───── Materials provided
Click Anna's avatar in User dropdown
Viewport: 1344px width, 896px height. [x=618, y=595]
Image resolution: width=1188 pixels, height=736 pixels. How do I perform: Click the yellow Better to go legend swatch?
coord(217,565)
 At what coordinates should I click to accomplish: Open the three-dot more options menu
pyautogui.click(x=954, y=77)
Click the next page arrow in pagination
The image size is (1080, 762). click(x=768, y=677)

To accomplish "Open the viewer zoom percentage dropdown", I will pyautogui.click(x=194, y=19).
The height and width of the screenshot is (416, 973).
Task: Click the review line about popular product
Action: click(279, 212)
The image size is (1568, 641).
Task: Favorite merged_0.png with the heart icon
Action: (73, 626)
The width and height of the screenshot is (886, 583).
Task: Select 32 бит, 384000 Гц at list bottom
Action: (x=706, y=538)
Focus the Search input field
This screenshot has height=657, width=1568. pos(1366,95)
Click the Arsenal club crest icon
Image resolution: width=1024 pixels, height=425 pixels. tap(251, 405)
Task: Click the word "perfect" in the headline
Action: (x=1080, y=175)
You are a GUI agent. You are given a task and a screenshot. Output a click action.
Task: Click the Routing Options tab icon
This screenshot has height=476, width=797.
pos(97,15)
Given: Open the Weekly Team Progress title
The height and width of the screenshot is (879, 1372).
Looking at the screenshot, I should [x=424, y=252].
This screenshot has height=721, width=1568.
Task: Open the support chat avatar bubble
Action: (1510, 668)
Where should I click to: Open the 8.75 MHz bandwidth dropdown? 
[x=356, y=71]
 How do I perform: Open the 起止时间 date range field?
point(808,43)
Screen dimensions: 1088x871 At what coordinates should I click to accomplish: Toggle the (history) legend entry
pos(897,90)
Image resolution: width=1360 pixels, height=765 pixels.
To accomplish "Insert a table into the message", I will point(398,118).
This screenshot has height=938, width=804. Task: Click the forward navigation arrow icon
──────────
- **Assigned task**: Reproduce the records word for word.

- **Answer for the task**:
Click Anna's avatar in User dropdown
Viewport: 1344px width, 896px height. [x=618, y=595]
Image resolution: width=1188 pixels, height=736 pixels. How do I perform: Click the yellow Better to go legend swatch?
coord(217,565)
 At what coordinates should I click to accomplish: Open the three-dot more options menu
pyautogui.click(x=954, y=77)
Click the next page arrow in pagination
The image size is (1080, 762). click(x=768, y=677)

To accomplish "Open the viewer zoom percentage dropdown", I will pyautogui.click(x=194, y=19).
The height and width of the screenshot is (416, 973).
Task: Click the review line about popular product
Action: click(279, 212)
The image size is (1568, 641).
Task: Favorite merged_0.png with the heart icon
Action: (73, 626)
The width and height of the screenshot is (886, 583).
Task: Select 32 бит, 384000 Гц at list bottom
Action: (x=706, y=538)
Focus the Search input field
This screenshot has height=657, width=1568. pos(1366,95)
Click the Arsenal club crest icon
Image resolution: width=1024 pixels, height=425 pixels. tap(251, 405)
Task: Click the word "perfect" in the headline
Action: (x=1080, y=175)
You are a GUI agent. You are given a task and a screenshot. Output a click action.
Task: Click the Routing Options tab icon
This screenshot has height=476, width=797.
pos(97,15)
Given: Open the Weekly Team Progress title
The height and width of the screenshot is (879, 1372).
Looking at the screenshot, I should [x=424, y=252].
This screenshot has height=721, width=1568.
Task: Open the support chat avatar bubble
Action: (1510, 668)
Where should I click to: Open the 8.75 MHz bandwidth dropdown? 
[x=356, y=71]
 How do I perform: Open the 起止时间 date range field?
point(808,43)
Screen dimensions: 1088x871 At what coordinates should I click to accomplish: Toggle the (history) legend entry
pos(897,90)
Image resolution: width=1360 pixels, height=765 pixels.
To accomplish "Insert a table into the message", I will point(398,118).
This screenshot has height=938, width=804. Task: Click the forward navigation arrow icon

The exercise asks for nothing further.